Get a kmer list given a single DNA or RNA sequence.

Base sets

Kmers can be generated using the standart four nucleotide codes A, C, T (or U), and G, and also all anbiguous codes of IUPAC convention (https://www.bioinformatics.org/sms/iupac.html).

Install

$ pip install KmerGenerator

Usage

Instance the class and store in a object.

from KmerGenerator import KmerGenerator, BaseSet
kgenerator = KmerGenerator()

Print IUPAC convention code used in KmerGenerator.

kgenerator.base_set_descriptions()

The output is:


A => Adenine
C => Cytosine
G => Guanine
T => Thymine
U => Uracil
R => A or G
Y => C or T
S => G or C
W => A or T
K => G or T
M => A or C
B => C or G or T
D => A or G or T
H => A or C or T
V => A or C or G
N => any

Note: To generate kmers with ambiguous IUPAC codes (R, Y, S, ...), create an instance of the class and set the base_set parameter.
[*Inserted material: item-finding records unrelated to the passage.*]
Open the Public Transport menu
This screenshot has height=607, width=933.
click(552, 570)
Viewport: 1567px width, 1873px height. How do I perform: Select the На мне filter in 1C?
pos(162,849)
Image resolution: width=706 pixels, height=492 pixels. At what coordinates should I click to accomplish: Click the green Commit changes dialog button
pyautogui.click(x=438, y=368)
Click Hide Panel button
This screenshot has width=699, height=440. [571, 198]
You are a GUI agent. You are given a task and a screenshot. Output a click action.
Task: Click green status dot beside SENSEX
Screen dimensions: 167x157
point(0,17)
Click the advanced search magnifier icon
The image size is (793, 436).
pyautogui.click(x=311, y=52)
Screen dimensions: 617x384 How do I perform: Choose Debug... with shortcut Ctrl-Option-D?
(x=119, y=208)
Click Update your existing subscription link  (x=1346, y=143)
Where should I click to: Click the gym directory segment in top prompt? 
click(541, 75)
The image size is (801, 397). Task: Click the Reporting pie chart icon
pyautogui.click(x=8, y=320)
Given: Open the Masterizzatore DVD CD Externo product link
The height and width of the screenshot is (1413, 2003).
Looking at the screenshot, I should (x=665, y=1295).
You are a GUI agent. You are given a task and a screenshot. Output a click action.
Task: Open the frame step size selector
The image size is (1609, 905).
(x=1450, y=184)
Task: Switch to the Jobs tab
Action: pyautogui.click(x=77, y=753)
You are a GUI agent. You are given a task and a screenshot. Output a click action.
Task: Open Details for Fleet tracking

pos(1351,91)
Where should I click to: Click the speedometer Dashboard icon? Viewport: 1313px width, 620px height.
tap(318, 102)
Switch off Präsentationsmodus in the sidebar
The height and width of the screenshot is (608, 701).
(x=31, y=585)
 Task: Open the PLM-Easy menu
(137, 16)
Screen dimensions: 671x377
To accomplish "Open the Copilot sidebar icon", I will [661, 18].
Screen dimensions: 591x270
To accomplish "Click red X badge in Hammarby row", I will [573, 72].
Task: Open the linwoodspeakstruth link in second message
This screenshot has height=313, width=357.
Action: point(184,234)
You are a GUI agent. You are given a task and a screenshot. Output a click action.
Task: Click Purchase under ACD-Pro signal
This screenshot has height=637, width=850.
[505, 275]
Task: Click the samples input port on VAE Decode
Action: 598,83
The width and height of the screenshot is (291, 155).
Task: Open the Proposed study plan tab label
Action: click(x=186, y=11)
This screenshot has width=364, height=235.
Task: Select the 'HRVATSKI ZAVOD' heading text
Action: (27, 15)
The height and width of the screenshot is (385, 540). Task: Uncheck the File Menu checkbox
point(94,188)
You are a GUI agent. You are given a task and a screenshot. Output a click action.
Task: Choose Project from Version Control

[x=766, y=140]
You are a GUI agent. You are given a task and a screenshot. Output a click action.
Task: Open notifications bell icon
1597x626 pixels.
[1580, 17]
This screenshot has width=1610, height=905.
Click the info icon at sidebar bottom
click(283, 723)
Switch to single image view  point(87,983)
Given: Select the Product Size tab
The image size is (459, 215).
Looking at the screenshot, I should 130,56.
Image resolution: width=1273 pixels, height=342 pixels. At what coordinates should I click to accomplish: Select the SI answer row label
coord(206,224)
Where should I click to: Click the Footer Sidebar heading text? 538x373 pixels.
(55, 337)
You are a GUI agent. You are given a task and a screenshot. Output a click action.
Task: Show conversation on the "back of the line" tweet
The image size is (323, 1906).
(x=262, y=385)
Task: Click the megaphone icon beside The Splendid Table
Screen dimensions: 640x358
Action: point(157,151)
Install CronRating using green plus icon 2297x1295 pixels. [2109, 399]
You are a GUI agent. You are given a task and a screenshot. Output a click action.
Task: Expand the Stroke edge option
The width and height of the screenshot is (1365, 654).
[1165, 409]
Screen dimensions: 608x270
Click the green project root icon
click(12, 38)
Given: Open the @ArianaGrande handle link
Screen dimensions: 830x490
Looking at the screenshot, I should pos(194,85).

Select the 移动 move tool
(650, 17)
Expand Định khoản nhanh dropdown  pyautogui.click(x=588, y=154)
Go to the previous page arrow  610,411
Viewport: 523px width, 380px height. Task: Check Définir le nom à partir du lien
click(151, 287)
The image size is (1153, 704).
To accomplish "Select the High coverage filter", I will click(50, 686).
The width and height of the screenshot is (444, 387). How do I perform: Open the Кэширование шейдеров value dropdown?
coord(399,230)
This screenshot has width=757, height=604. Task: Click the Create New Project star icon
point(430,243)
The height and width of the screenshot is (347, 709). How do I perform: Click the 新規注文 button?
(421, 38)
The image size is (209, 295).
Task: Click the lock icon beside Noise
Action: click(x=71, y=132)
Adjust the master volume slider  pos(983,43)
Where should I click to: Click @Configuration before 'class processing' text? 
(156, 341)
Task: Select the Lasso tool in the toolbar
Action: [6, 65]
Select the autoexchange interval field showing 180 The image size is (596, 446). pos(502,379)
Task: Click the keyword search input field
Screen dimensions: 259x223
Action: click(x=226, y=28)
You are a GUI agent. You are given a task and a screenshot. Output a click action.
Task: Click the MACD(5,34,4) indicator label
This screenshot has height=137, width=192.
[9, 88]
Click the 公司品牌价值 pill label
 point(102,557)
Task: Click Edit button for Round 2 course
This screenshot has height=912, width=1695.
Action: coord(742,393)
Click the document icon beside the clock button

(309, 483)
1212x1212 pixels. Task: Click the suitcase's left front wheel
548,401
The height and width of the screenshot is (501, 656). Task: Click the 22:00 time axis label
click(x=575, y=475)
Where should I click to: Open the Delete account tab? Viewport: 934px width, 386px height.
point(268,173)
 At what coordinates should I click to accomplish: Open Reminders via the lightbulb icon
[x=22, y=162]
Set objects containing example sequence, kmer length, and base_set Enum.

sequence = 'AUCAUCAUGGGAUAUAUUGGCCCCCUAARCUUAUAUCUCUGGSAAUGACUCUAUAUU'
k = 3
base_set = BaseSet.Dubious2

Then, generate kmer.

kmers = kgenerator.count_kmer(sequence, k, base_set)
print(kmers)

The output:


[{'AAU': 1}, {'AAR': 1}, {'ACU': 1}, {'AUA': 3}, {'AUC': 3}, {'AUG': 2}, {'AUU': 2}, {'ARC': 1}, {'CAU': 2}, {'CCC': 1}, {'CCU': 1}, {'CUA': 2}, {'CUC': 2}, {'CUG': 1}, {'CUU': 1}, {'GAC': 1}, {'GAU': 1}, {'GCC': 1}, {'GGA': 1}, {'GGC': 1}, {'GGG': 1}, {'GGS': 1}, {'GSA': 1}, {'UAA': 1}, {'UAU': 3}, {'UCA': 2}, {'UCU': 2}, {'UGA': 1}, {'UGG': 3}, {'UUA': 1}, {'UUG': 1}, {'RCU': 1}, {'SAA': 1}]

Notice that only kmers with a frequency higher than zero are returned.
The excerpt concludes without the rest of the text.